While it is widely known that COPD is associated with short telomeres [5], the mechanistic link between telomeres and AECOPD is not entirely clear. The epigenetic regulation of telomeric ageing reflects in part cell replication [11]; thus our results support the idea that chronic inflammation in COPD alters the normal life course of cells by accelerating their ageing process and subsequently promoting their arrest and death. It is also possible that AECOPD by itself or the underlying infectious microbial agents may contribute to replicative senescence in COPD. For example, the immune response to infections in COPD patients (i.e.: viral infections) could lead to excessive cellular replication of certain inflammatory cells (e.g. CD8 T cells), leading some (and in particular frequent exacerbators) to demonstrate short telomeres. Although environmental factors such as obesity, and cigarette smoking promote secretion of inflammatory mediators of cellular senescence [25, 26], our analyses adjusted for these key factors, suggesting that there are likely other factors in COPD pathogenesis that are responsible for accelerated telomeric shortening.

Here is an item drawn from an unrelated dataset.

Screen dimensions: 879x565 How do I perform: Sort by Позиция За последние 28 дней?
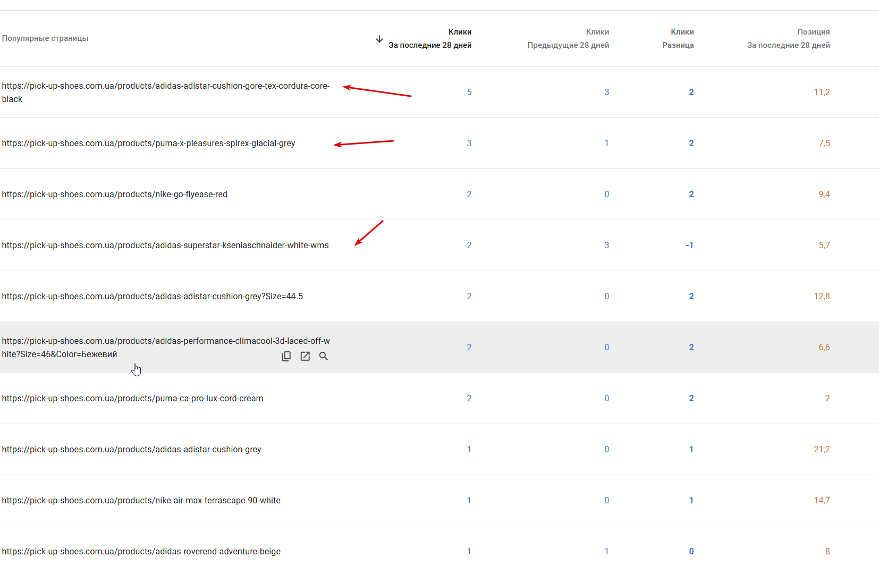click(x=788, y=39)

Our study had certain limitations. First, we were not able to assess changes in DNAmTL longitudinally. Second, the small number of patients with more than one moderate to severe exacerbations could have impacted our ability to identify additional associations. Third, it remains to be determined whether short DNAmTL is a causal factor for COPD progression or a consequence of the inflammatory and oxidative stress burden of COPD. Fourth, it remains to be determined whether the epigenetic signal in peripheral blood is similar to that in the lung. Last, it is unknown whether certain therapeutics or dietary factors can reverse or halt replicative senescence of COPD.

In summary, short DNAmTL in peripheral blood, reflective of replicative senescence, is associated with increased risk of exacerbation and hospitalization and poor health status in COPD and thus a very promising biomarker to predict poor outcomes in patients with COPD.

Conclusions

This study provides new evidence to support the notion that the epigenetic regulation of telomeric age in blood plays a key role in the worsening of respiratory symptoms in moderate to severe COPD. Epigenetic biomarkers may be developed to predict important health events such as exacerbations and hospitalizations in COPD, and to identify COPD patients who are at a higher risk of poor outcomes for personalized care.